Il y a
d’abord une inspiration des grands espaces. « Ce
sont les formes et les couleurs des déserts du Sahara et du sud-ouest américain
qui sont profondément imprimées dans mon âme. » Mokha Laget vit au Nouveau Mexique. Son expérience
des traversées de lumières, de couleurs des terres s’envisage
comme une suite d’impulsions visuelles qui constitue la matrice de ses toiles.
Ses « shaped canvas » de structure géométrique évoluent
selon leurs propres lois et surprennent
en créant un trouble interprétatif durable.
« Le regardeur se trouve devant
une ambigüité perceptuelle, devant de multiples plans ou points de vue.
L’esprit tente de résoudre le paradoxe puis se rendant compte de cette
impossibilité, se retrouve dans la contemplation pure. »
Les tableaux agissent comme
des irruptions dans l’art. Ils explorent la pertinence d’une jonction entre la
peinture et l’architecture. Leurs points de fuite prolongés hors cadre, la
compression des plans, les inversions d’espaces participent aux perturbations
optiques qui altèrent la vision et renforcent l’ambigüité.
Le concave oscille avec le
convexe, l’espace bidimensionnel avec le tridimensionnel, la transparence avec
l’opacité, le scientifique avec le poétique. Ce qui est devant passe derrière
et vice-versa. Tout dépend de la manière dont on se focalise. On croit
distinguer les tétraèdres, hexaèdres, octaèdres ou autres solides
empruntés à la géométrie sacrée platonicienne. Mais malgré leur apparence de relief,
les surfaces sont entièrement lisses. Ce jeu de perspectives faussées s’appuie
sur les angles aigus, droits, obtus qui forcent la dynamique et conditionnent l’œuvre
en déplaçant son centre de gravité.
L’artiste est
une collectionneuse de pigments. Depuis toujours elle recueille des poudres éclatantes
au cours de ses voyages. Elles les
intègrent à divers liants ainsi qu’à des peintures
vinyliques ou des peintures à base d’argile sur toile de coton tendue sur un
châssis construit.
Elle se débarrasse du
signifiant en altérant singulièrement la relation de l’œuvre à son
environnement. Des rapports presque
métaphysiques s’articulent entre les espaces.

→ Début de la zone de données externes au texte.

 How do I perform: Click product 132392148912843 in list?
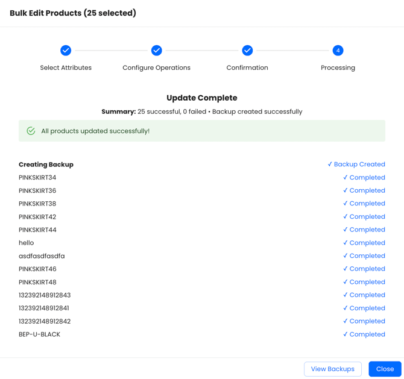pos(45,295)
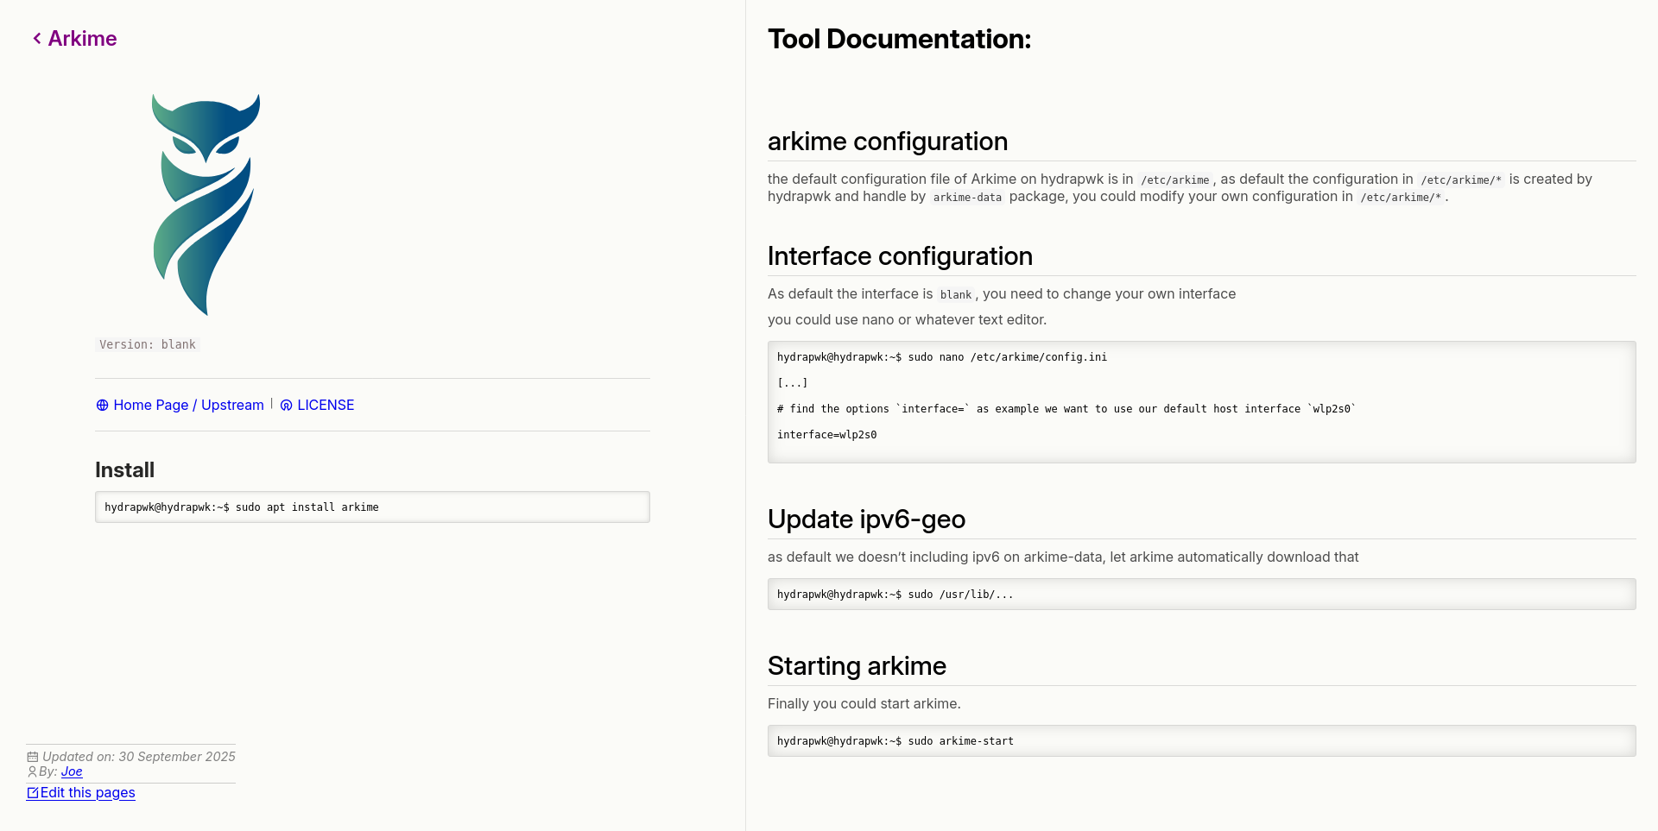View the LICENSE page
Screen dimensions: 1658x831
[x=326, y=405]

La complexité rythmique de la
superposition des aplats de couleurs, du plus éclatant à l’atone, évoque la
grammaire de l’art syncrétique inspiré des canons structurels de l’école de
Josef Albers, du « color field movement », du « hard-edge »,
du mouvement « light and space » californien ou encore de l'École
des couleurs de Washington.
« L’idée est de ne prioriser ni la
forme, ni la couleur, mais de les mettre en interaction inextricable à titre
égal. »
Le principe
de séquence et de répétition construit une suite d’œuvres qui peut sembler
infinie en faisant basculer la composition pour changer radicalement l’aspect
final.
Les tableaux
fonctionnent ainsi comme des dispositifs à générer de l’attention. En
adjoignant les œuvres dans un accrochage composite qui prolifère au mur, leurs
multiples variantes créent des résultats très divers aux différences visibles
et invitent le spectateur à une lecture rhizomatique.
L’idée de
rationaliser le paysage et la géométrie témoigne de notre désir ancestral de
maîtriser et structurer l’espace.
« Les composantes géométriques ont
toujours fait partie de mon travail artistique. Elles découlent sans doute de
mon intérêt pour les systèmes scientifiques inventés par l’Homme pour organiser
son univers personnel. »
Sa recherche technique, son
souci constant des matériaux et des textures, sa préoccupation d’équilibre et
d’harmonie sont autant d’éléments qui soutiennent l’abstraction formelle des
éléments ludiques de Mokha Laget. Son travail est un jeu abstrait de l’esprit
qui frappe par la pertinence et l’originalité de son énigme plastique.